Oggi nello slargo a lui dedicato lungo Corso Roma, Piazza Panunzio, il figlio, la vedova e la battagliera nuora Giovanna Belluna Panunzio insieme al presidente dell’associazione Panunzio, Dimitri Lioi e i vertici civili e religiosi lo hanno ricordato dando inizio alla lunga giornata di celebrazioni che si concluderà con l’affidamento del bene confiscato per la realizzazione di un Dopo di noi. Con i familiari anche la conmissaria straordinaria del Comune di Foggia Marilisa Magno, che ha sottolineato l’importanza della memoria delle vittime di mafia.
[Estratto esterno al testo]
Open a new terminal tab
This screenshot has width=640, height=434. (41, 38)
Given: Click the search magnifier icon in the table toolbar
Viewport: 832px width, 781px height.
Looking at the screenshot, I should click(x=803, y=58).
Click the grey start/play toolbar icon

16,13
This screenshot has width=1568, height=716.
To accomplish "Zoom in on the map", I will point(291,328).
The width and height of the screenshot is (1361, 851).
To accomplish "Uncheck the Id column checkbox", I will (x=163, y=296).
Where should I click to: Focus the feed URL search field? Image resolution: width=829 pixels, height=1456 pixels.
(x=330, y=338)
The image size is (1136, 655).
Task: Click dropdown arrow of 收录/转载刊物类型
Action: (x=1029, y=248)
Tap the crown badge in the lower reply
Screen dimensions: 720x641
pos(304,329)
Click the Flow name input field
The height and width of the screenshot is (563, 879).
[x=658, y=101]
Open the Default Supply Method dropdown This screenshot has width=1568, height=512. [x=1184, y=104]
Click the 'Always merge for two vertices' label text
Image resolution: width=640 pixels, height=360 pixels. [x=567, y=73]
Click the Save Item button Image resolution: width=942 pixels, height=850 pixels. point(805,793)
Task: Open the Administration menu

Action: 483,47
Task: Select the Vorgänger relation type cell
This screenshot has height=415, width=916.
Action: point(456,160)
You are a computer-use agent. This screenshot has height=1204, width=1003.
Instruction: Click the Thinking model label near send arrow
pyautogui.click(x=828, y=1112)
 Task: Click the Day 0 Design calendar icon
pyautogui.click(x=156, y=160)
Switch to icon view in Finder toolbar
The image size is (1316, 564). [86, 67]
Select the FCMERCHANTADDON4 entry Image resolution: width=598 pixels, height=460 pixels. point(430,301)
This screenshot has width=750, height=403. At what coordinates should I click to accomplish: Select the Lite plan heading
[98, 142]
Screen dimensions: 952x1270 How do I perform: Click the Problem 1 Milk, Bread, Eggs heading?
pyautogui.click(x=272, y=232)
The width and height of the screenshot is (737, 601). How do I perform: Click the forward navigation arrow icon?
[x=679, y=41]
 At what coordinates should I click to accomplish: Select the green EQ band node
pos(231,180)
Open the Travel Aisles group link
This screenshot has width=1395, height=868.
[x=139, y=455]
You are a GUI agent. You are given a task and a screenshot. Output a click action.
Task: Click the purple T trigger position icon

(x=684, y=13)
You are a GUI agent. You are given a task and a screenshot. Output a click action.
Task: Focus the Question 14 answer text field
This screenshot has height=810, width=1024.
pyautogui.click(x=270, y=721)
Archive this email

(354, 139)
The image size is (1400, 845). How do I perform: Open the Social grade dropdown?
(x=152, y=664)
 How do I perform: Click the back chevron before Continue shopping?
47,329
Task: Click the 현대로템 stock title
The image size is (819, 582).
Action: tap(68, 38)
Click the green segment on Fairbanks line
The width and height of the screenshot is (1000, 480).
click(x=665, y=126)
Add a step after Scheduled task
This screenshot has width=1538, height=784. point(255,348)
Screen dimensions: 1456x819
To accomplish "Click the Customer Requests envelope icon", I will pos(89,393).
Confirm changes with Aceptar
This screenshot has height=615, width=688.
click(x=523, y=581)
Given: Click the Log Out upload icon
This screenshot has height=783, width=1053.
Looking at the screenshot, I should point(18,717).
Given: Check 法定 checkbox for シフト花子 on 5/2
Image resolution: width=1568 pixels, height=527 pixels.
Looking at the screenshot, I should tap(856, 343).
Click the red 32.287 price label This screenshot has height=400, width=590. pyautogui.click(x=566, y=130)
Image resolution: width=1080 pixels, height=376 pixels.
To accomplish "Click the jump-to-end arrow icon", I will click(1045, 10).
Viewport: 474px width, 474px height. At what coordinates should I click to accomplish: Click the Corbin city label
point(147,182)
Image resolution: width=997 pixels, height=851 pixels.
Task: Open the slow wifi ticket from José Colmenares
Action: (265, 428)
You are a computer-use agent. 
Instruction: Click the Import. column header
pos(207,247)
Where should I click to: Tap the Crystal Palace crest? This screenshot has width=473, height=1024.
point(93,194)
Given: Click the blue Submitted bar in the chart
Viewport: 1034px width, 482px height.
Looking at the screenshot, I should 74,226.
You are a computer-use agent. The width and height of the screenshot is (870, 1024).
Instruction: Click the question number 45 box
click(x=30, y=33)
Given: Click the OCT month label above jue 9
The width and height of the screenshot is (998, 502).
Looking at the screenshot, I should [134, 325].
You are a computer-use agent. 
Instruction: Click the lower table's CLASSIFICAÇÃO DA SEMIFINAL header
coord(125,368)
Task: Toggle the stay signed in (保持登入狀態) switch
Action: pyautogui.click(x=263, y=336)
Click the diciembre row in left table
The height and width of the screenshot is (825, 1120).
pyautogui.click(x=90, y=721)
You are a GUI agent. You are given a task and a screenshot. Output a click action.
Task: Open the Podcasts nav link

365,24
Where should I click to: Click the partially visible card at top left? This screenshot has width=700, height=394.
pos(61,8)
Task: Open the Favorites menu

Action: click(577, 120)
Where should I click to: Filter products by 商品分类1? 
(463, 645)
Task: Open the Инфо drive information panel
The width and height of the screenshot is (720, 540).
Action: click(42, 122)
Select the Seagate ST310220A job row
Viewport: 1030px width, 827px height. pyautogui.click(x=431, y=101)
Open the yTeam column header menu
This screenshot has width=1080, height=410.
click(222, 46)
“Negli anni 90 non è stato facile, eravamo soli, venivamo insultati, la paura è stata tanta. Un percorso doloroso e faticosissimo, ma abbiamo imparato ad accompagnare la paura col coraggio, siamo una grande famiglia molto unita”, ha detto Giovanna Belluna di fianco all’auto, la Ypsilon 10 amaranto, nella quale fu ucciso il suocero, riparata e custodita da Michele Panunzio.
L’attivista antimafia non ha nascosto le amarezze degli ultimi tempi. Non è stato un anno semplice dopo la morte del testimone di giustizia Mario Nero.
“L’esempio di Giovanni l’ha fatto lui da vivo. La sua scelta, la denuncia il memoriale ha fatto tutto lui. Noi nelle scuole e in queste giornate non facciamo che tenere viva la sua memoria”.